Dataset excerpts
<<<<

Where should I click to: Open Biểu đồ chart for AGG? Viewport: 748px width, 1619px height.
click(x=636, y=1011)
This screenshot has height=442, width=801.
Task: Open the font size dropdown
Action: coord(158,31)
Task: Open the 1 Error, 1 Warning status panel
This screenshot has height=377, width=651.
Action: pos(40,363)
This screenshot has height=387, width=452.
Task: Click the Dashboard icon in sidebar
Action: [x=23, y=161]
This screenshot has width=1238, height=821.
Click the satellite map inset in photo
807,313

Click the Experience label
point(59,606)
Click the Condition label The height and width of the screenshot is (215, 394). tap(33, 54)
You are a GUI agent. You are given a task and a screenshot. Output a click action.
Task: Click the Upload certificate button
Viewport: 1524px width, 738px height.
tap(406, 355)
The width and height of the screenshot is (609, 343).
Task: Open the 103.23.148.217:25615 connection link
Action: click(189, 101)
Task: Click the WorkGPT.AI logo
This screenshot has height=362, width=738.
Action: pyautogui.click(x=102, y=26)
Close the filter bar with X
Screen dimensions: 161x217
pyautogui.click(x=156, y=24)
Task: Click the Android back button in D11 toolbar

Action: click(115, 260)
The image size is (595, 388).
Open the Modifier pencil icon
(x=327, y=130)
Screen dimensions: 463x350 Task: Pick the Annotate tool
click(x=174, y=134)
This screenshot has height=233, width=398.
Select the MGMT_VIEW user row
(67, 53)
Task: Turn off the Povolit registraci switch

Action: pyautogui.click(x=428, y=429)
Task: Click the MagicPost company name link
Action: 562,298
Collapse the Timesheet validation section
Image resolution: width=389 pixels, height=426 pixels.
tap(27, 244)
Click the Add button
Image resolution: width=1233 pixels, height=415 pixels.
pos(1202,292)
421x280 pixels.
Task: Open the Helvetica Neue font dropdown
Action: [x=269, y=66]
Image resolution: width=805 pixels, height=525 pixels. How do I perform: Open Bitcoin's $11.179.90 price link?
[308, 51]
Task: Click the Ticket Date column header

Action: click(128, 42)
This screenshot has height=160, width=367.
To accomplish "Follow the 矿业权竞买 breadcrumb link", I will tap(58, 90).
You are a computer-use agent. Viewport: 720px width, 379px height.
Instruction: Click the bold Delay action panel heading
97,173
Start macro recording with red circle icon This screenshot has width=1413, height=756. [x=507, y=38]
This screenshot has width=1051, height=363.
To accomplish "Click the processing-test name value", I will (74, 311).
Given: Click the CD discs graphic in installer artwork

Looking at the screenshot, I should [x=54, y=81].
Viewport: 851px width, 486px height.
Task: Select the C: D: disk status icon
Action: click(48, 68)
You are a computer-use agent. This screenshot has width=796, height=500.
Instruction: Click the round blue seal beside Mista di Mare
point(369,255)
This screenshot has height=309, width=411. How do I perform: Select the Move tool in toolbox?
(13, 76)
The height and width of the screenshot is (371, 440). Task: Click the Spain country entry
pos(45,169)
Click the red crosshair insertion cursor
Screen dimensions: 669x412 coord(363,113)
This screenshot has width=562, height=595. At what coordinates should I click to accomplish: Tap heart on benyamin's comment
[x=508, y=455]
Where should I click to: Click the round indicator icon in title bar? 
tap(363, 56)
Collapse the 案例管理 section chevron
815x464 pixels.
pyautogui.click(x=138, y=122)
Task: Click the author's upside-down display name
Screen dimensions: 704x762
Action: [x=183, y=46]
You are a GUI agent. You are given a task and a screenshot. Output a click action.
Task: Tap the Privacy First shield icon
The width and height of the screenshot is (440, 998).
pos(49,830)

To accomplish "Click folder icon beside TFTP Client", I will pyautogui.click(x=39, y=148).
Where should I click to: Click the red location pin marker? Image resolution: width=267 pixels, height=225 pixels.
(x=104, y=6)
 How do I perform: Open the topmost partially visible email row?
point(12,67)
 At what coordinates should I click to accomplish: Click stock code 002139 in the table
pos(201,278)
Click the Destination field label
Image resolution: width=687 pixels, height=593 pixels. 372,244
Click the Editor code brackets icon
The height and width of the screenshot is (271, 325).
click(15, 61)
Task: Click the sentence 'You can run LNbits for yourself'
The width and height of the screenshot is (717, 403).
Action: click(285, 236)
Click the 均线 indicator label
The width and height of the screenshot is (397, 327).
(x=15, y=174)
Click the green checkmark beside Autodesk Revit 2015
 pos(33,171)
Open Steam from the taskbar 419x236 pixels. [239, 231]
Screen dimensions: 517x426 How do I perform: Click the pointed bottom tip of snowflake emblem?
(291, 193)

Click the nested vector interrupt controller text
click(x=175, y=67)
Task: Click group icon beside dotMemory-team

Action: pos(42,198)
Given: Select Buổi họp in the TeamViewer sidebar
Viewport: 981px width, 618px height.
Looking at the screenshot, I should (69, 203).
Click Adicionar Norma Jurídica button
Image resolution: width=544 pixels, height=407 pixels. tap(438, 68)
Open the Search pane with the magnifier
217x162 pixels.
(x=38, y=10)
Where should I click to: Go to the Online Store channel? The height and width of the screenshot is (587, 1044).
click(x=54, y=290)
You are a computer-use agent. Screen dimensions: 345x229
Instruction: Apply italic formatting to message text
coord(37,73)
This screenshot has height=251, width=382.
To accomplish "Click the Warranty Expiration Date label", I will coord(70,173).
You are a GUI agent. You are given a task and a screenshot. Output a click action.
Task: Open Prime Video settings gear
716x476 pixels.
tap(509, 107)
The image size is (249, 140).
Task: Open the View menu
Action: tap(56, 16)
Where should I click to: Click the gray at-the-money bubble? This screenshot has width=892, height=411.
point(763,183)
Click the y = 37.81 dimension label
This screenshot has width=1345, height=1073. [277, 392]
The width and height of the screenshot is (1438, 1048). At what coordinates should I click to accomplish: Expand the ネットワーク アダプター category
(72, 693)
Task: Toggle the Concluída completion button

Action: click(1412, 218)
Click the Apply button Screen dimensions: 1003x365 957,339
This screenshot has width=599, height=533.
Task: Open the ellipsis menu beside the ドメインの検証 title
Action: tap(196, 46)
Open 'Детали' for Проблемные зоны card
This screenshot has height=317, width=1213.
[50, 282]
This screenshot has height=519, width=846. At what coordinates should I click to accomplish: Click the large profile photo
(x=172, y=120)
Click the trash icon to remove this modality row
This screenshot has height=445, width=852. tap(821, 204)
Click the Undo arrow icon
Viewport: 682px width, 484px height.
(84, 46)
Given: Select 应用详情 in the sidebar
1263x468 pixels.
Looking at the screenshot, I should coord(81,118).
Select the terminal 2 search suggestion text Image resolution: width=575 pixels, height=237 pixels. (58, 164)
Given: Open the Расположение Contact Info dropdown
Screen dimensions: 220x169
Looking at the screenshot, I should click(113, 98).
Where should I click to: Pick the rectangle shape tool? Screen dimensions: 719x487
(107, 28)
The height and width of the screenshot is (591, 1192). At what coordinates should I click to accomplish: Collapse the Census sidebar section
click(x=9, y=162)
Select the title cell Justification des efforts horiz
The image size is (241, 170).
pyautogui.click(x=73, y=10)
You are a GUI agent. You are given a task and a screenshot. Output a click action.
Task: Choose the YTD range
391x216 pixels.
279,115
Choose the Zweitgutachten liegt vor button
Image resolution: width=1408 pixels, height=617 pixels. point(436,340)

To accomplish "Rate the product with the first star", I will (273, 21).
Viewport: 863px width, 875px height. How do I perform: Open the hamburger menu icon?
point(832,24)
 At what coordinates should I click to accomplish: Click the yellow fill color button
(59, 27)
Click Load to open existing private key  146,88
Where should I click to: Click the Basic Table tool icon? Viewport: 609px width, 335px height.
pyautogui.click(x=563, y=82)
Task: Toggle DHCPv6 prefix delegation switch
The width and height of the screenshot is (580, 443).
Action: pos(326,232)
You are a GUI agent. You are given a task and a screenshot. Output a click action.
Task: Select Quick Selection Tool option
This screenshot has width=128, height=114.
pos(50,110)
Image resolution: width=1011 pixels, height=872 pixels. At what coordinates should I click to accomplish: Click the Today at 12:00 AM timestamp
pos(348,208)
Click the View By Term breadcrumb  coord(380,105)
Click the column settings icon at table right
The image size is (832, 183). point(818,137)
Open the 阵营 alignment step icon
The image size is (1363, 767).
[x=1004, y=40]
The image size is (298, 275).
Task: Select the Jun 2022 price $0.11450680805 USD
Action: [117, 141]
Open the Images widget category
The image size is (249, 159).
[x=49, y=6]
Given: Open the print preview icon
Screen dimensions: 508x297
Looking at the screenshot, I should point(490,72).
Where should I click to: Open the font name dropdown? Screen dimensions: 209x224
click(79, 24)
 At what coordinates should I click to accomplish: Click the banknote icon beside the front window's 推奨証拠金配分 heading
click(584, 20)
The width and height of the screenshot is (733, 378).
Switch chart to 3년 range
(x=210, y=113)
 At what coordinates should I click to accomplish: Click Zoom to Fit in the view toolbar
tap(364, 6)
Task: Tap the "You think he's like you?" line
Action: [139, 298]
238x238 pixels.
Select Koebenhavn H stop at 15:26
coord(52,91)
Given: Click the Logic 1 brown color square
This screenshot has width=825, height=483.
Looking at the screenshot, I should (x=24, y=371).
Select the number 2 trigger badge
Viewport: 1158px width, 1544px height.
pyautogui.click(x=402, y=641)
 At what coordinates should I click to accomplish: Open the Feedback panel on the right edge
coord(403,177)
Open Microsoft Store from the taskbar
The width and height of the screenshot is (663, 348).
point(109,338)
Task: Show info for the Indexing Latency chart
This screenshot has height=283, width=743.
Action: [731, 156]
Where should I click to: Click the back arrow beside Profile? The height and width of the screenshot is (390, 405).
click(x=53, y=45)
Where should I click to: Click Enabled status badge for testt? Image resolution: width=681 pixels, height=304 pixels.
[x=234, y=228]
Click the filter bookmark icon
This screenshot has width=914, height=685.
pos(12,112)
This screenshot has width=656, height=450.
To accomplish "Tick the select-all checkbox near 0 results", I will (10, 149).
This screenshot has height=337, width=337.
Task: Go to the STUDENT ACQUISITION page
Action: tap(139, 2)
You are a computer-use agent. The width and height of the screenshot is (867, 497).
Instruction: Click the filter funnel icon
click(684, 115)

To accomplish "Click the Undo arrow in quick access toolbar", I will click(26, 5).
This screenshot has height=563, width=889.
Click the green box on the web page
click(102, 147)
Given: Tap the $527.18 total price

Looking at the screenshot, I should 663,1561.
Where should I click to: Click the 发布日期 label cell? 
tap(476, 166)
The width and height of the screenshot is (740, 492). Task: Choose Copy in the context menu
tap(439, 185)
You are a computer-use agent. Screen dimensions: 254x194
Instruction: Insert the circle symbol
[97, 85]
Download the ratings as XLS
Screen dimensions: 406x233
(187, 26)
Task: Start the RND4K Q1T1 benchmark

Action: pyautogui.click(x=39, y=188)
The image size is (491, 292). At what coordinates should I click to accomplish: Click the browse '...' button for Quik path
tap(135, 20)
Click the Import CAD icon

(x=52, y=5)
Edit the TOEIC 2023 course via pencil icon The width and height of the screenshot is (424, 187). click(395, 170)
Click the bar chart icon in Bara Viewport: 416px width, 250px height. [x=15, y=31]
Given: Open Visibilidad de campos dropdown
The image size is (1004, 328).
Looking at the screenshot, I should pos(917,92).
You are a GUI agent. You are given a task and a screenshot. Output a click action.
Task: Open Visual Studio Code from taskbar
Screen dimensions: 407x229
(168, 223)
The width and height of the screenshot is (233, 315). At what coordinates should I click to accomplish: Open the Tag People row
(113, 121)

>>>>

Output the lines of the records above exactly as they appear, from the line containing "Where should I click to: Go" through the line containing "This screenshot has height=251, width=382.".

Result of this exercise ->
Where should I click to: Go to the Online Store channel? The height and width of the screenshot is (587, 1044).
click(x=54, y=290)
You are a computer-use agent. Screen dimensions: 345x229
Instruction: Apply italic formatting to message text
coord(37,73)
This screenshot has height=251, width=382.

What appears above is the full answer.